REQUIREMENT – Return every line of the material below that contains the string "Twitter". Only matches with the same uppercase and lowercase letters count.

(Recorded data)
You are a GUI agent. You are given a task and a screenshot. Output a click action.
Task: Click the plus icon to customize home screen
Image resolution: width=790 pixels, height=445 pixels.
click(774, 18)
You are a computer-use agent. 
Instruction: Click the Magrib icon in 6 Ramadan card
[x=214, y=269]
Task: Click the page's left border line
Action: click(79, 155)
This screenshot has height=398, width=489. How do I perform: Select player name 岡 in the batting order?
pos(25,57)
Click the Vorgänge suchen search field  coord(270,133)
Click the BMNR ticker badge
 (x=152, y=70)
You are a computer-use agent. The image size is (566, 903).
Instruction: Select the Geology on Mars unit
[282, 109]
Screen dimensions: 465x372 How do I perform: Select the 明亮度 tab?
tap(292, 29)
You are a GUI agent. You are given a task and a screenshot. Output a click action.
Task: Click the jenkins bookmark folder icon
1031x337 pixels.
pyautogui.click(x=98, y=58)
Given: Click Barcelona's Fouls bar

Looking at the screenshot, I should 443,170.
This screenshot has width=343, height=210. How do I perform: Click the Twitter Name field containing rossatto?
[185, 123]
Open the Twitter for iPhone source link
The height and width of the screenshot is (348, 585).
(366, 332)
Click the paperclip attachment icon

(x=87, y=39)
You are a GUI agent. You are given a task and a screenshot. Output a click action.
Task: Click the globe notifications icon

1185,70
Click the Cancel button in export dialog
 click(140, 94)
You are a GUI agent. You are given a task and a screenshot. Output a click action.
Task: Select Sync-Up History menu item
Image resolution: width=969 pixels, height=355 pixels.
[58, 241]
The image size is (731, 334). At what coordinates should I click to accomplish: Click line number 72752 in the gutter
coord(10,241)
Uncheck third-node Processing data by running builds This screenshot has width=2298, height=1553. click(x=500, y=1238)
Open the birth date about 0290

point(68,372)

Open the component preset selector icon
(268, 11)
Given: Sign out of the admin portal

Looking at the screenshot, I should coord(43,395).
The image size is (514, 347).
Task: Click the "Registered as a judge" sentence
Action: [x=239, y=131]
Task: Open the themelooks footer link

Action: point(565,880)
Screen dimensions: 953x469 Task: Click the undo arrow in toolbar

ANSWER FOR THE TASK –
This screenshot has width=343, height=210. How do I perform: Click the Twitter Name field containing rossatto?
Open the Twitter for iPhone source link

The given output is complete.